En s'appuyant sur des collaborations de recherche existantes, les chercheurs s’estiment en mesure de «produire des résultats immédiats axés sur le système mondial de coordination» et d’améliorer la prise de décision «fondée sur des données probantes» dans le but d’atténuer la progression de la pandémie, comme ils l’expliquent dans un résumé de leur projet.

Gare aux virus

Hélène Carabin

Crédit : Marco Langlois

La pandémie rappelle que les pathogènes les plus destructeurs peuvent provenir d’espèces animales avec lesquelles les humains sont entrés en contact. On suspecte un marché qui vend des animaux sauvages vivants pour la consommation humaine, en Chine, d’être à l’origine de la pandémie. «Ce genre de marché aurait dû être fermé à la suite de la dernière épidémie de syndrome respiratoire aigu sévère, car on sait que la transmission était semblable pour ce coronavirus en 2002. Malheureusement, cela n’a pas été fait et l’on se retrouve avec une nouvelle zoonose qui a des conséquences économiques et médicales majeures», dit la Dre Carabin.

À son avis, les experts en santé publique, les élus et les spécialistes de l’épidémiologie ne peuvent plus continuer à travailler chacun de leur côté. Les vétérinaires, entre autres, devraient être beaucoup plus consultés dans l’élaboration des politiques publiques, juge-t-elle.

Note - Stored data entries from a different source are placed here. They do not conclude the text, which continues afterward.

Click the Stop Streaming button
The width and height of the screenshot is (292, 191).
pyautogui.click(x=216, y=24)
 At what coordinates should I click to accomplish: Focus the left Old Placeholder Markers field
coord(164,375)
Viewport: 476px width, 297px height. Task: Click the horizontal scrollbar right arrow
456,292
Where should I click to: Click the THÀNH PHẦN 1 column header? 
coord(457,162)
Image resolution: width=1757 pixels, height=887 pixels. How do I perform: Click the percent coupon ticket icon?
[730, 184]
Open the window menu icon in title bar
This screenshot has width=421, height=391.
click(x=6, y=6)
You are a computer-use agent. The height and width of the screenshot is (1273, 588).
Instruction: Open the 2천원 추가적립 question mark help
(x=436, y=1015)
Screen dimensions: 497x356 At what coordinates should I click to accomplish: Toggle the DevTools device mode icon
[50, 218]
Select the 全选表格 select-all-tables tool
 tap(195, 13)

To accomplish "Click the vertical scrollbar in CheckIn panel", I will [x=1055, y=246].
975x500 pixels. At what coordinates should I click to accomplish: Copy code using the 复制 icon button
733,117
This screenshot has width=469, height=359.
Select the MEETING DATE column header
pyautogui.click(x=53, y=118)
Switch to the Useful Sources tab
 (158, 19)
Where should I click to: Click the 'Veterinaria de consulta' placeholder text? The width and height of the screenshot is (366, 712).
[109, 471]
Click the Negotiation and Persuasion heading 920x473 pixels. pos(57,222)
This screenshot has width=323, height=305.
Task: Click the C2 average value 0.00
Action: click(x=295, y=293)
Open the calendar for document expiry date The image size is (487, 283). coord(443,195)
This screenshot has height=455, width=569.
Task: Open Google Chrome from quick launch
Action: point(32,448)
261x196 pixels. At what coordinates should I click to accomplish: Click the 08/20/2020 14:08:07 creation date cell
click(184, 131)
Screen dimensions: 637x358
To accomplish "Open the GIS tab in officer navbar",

Vétérinaire depuis 1992, la Dre Carabin ne soigne plus les animaux en clinique depuis longtemps. Ce qui l’intéresse, c’est la santé humaine et la santé animale en lien avec l’environnement biologique. Au cours de ses études postdoctorales au Royaume-Uni, elle a participé à un projet de l’Organisation mondiale de la santé en collaboration avec l’Organisation des Nations unies pour l’alimentation et l’agriculture pour évaluer les répercussions mondiales de quatre zoonoses parasitaires. Partie vivre aux États-Unis après son postdoctorat au tournant du millénaire, elle a mené de multiples travaux de recherche en Afrique et en Asie. Ses études ont été financées, notamment, par les National Institutes of Health des États-Unis et ce n’est qu’en 2018 qu’elle est revenue au Québec, engagée par la Faculté de médecine vétérinaire de l’Université de Montréal et titulaire de la Chaire de recherche du Canada en épidémiologie et une seule santé.

À son avis, la crise actuelle illustre l’empiètement constant des activités humaines sur les écosystèmes naturels. «Il faut bien se le dire, c’est la surpopulation qui pousse les communautés à vouloir se nourrir d’animaux comme le pangolin, vecteur probable du virus entre la chauve-souris et l’humain…»

Elle pense que la pandémie sera vaincue, mais elle craint les dommages, en particulier en Inde, où la densité de population pourrait provoquer un véritable désastre humanitaire si la COVID-19 s’y répand. Un pays qu’elle connaît bien pour y avoir séjourné il y a tout juste six semaines.